■ Problem ■
What you return should match the data below exactly, with no pictures in it.

Input below:

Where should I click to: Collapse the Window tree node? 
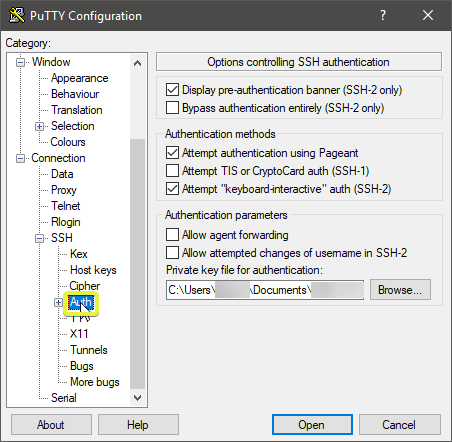[x=21, y=62]
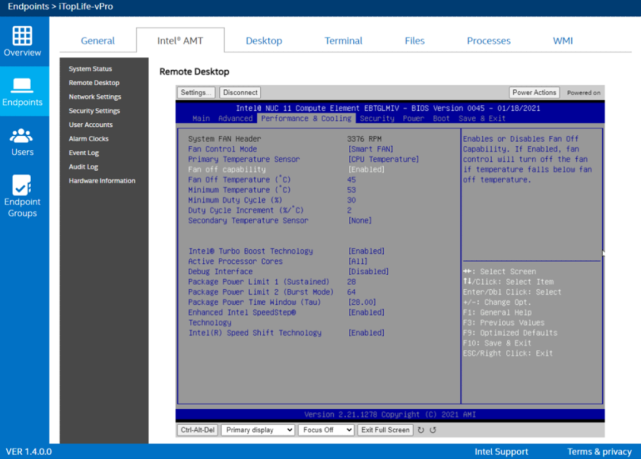Open the Focus Off dropdown
The height and width of the screenshot is (459, 641).
(x=326, y=430)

End of Input.

■ Problem solution ■
Where should I click to: Collapse the Window tree node? 
[x=21, y=62]
Open the Focus Off dropdown
The height and width of the screenshot is (459, 641).
(x=326, y=430)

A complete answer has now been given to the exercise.